Nathan Fairman, MD, MPH, director of supportive oncology and survivorship at the University of California, Davis Comprehensive Cancer Center, says access to good oncology services that address psychological as well as physical needs is essential.
“High-quality, comprehensive supportive oncology care is quite good and it’s associated with improvements in quality of life, reduction in distressful symptoms, and possibly, in some cases, improved survival. It’s also quite rare, unfortunately. Most cancer is treated in community settings, often without expert supportive oncology services, including psychosocial oncology,” Fairman told Healthline.
“The disease of cancer is certainly very complicated… You want your oncologist to be able to focus like a laser on treating the disease,” he added.
“But the illness of cancer — how it affects who you are as person, your relationships, your future, all the things that matter to you as an individual — those are very complicated, too, and personal,” Fairman said.
“Supportive oncology services try to assess and manage symptoms in those other domains in order to help patients and families have success in confronting and dealing with cancer,” he said.
Gowrinathan says even with the promising news of the psilocybin study, there’s still much to learn about the impact cancer and cancer treatment has on the minds of patients.
“Cancer patients are surviving much longer than they did 20 years ago.

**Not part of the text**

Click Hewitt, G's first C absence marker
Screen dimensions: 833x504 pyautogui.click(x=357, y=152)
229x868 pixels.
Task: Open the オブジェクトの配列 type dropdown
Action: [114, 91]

While this is a tremendous accomplishment, it means we have to look more closely at how to help these people survive well and thrive,” she said.
“For those patients who are living with terminal disease, it is all the more imperative that we find an efficacious path to peace of mind. In the end, I think that is what all of us working in this field want for our patients: to help them find a bit of peace,” Gowrinathan said.